Work task: Start at the line that contains "The width and height of the screenshot is (600, 600).". Repeat it and each line after it, exactly, up to and including the final line of the data.

____

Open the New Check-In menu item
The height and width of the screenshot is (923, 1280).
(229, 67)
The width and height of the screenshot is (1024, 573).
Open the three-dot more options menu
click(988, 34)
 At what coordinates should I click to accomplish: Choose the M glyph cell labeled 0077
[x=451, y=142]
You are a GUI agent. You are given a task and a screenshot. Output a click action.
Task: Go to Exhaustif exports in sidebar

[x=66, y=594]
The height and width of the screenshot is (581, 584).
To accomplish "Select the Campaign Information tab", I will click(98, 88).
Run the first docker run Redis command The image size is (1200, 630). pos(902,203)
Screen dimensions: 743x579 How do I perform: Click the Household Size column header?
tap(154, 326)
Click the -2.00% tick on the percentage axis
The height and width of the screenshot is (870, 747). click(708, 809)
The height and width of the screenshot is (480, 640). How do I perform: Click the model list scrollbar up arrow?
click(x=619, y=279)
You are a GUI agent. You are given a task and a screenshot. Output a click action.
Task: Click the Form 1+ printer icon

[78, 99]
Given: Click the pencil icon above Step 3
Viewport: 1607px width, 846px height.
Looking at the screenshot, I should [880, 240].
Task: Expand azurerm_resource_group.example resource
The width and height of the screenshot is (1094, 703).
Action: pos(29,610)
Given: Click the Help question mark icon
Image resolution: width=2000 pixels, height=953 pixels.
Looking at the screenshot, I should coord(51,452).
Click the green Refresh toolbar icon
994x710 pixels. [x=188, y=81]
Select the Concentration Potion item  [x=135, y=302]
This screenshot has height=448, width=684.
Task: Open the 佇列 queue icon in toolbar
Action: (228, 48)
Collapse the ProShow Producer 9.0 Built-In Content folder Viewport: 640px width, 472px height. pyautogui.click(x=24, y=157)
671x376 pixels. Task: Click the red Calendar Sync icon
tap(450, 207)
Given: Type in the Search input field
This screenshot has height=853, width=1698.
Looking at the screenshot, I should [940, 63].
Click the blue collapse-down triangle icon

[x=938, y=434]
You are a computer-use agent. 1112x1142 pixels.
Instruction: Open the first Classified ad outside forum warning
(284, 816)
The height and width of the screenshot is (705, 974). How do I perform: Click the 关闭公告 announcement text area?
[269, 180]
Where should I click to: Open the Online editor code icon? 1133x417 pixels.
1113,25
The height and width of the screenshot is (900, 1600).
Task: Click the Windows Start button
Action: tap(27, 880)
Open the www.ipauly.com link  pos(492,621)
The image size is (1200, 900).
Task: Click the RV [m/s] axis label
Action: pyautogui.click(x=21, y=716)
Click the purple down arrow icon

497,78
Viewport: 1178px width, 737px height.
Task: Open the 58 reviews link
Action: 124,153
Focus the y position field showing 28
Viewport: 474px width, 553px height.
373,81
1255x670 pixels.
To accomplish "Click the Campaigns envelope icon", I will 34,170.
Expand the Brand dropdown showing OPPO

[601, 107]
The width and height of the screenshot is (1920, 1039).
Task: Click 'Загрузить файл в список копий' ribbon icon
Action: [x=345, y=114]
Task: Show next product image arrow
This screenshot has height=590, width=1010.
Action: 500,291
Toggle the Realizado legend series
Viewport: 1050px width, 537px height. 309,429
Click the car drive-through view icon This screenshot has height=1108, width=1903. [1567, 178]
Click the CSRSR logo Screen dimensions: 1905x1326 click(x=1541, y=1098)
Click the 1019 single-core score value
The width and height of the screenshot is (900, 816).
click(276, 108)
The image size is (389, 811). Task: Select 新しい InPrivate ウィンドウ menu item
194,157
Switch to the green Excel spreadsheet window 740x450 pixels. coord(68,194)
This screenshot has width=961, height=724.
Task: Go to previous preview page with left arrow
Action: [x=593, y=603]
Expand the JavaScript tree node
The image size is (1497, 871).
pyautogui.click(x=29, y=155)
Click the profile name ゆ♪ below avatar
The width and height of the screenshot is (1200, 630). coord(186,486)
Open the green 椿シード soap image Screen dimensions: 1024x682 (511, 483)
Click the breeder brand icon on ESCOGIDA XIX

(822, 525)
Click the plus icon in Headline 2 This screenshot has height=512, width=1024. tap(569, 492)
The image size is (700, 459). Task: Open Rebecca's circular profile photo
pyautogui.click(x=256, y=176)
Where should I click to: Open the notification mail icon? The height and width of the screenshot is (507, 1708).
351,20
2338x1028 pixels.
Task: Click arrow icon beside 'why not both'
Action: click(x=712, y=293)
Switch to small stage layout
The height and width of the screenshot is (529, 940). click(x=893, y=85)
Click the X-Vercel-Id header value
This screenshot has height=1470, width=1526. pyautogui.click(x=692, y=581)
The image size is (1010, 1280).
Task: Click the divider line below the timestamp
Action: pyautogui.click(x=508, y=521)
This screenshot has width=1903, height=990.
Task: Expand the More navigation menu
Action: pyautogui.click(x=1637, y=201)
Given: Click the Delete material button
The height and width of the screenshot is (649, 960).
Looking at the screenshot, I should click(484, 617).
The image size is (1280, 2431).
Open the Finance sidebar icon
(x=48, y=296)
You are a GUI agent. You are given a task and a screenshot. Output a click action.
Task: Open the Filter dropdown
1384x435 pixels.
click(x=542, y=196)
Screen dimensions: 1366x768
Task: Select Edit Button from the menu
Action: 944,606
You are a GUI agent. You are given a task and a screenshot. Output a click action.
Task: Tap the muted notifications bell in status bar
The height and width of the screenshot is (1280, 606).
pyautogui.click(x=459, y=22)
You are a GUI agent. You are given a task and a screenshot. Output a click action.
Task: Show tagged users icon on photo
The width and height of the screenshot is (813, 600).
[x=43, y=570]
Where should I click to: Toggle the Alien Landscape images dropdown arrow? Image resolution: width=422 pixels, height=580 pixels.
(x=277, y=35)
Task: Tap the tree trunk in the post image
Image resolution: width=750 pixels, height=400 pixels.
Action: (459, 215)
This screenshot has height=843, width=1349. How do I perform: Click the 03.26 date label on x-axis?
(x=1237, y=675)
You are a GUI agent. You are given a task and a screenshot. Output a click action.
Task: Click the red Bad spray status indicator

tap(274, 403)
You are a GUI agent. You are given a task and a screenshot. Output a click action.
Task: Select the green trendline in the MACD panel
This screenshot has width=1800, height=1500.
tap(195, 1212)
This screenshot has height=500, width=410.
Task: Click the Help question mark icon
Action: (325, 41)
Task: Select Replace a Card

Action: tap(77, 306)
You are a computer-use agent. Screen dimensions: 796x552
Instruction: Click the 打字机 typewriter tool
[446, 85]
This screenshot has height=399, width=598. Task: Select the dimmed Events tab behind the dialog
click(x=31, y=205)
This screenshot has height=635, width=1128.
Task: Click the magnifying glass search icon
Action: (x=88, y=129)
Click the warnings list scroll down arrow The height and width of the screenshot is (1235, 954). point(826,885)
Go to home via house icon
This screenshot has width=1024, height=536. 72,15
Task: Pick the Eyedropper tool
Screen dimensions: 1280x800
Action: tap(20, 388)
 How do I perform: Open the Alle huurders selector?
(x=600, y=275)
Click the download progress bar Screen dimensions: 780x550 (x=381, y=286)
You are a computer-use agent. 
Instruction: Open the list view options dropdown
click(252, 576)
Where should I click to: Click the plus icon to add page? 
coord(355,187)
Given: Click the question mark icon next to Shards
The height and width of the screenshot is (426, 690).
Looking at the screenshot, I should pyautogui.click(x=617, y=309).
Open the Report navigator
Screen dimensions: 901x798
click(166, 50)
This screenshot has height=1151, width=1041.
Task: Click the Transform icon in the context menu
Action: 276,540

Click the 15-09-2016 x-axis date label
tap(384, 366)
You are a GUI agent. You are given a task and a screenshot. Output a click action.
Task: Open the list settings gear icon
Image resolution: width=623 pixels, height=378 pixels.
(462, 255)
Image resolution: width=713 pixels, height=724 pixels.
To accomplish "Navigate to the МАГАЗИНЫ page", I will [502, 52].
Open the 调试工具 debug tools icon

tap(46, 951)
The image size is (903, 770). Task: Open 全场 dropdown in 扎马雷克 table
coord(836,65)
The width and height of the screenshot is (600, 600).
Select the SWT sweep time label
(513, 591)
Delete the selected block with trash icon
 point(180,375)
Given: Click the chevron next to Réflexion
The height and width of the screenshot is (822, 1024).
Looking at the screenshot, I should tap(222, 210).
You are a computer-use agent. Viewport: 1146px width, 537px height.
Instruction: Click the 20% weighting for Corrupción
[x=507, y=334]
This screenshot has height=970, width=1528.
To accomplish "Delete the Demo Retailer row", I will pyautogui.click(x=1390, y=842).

____

Result of this task:
The width and height of the screenshot is (600, 600).
Select the SWT sweep time label
(513, 591)
Delete the selected block with trash icon
 point(180,375)
Given: Click the chevron next to Réflexion
The height and width of the screenshot is (822, 1024).
Looking at the screenshot, I should tap(222, 210).
You are a computer-use agent. Viewport: 1146px width, 537px height.
Instruction: Click the 20% weighting for Corrupción
[x=507, y=334]
This screenshot has height=970, width=1528.
To accomplish "Delete the Demo Retailer row", I will pyautogui.click(x=1390, y=842).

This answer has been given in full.